Pemerintah Kota Pekanbaru, Provinsi Riau telah memberikan sanksi berat kepada tiga aparatur sipil negara (ASN) terkait aksi pungutan liar dalam rekrutmen tenaga harian lepas di Rumah Sakit Daerah Madani Pekanbaru. Wali Kota Pekanbaru, Agung Nugroho mengungkapkan bahwa dua dari tiga ASN tersebut adalah pejabat di rumah sakit tersebut. Keduanya dicopot dari jabatannya setelah menjalani pemeriksaan khusus oleh Inspektorat Kota Pekanbaru. Sanksi yang diberikan merupakan sanksi hukuman berat dengan mencopot jabatan.
Sebagai tambahan, Sekretaris Daerah (Sekda) Kota Pekanbaru, Zulhelmi Arifin, menyatakan bahwa dari hasil pemeriksaan Inspektorat diketahui bahwa para oknum tersebut menerima pungli hingga Rp70 juta dalam proses rekrutmen THL. Selain sanksi pencopotan jabatan, ketiga ASN tersebut juga diminta untuk mengembalikan uang yang diterima dari THL. Mereka juga mendapatkan pembinaan dan dipindahkan ke instansi lain.
Sekda menekankan pentingnya menjaga integritas bagi ASN lainnya agar tidak terlibat dalam praktik pungli. Ia menegaskan bahwa pelayanan kepada masyarakat harus dilakukan dengan baik tanpa adanya pungutan liar. Inspektur Inspektorat Kota Pekanbaru, Iwan Simatupang, menjelaskan bahwa selama proses klarifikasi, 50 THL telah mengakui memberikan uang kepada oknum di rumah sakit tersebut.

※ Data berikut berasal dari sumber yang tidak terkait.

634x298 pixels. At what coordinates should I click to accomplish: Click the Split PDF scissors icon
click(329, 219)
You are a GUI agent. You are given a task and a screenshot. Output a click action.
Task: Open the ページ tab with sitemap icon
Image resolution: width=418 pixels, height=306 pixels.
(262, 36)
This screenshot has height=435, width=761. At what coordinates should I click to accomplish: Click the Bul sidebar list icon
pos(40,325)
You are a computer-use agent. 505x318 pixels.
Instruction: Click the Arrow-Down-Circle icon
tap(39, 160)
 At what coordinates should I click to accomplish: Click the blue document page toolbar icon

Tindakan pemerintah Kota Pekanbaru ini sebagai bentuk penegakan disiplin dan anti-korupsi terhadap ASN yang terlibat dalam praktik pungli. Semua pihak diingatkan untuk tidak melakukan tindakan korupsi dan mematuhi aturan yang berlaku. Kesadaran dan integritas ASN diharapkan dapat meningkat agar pelayanan publik menjadi lebih baik.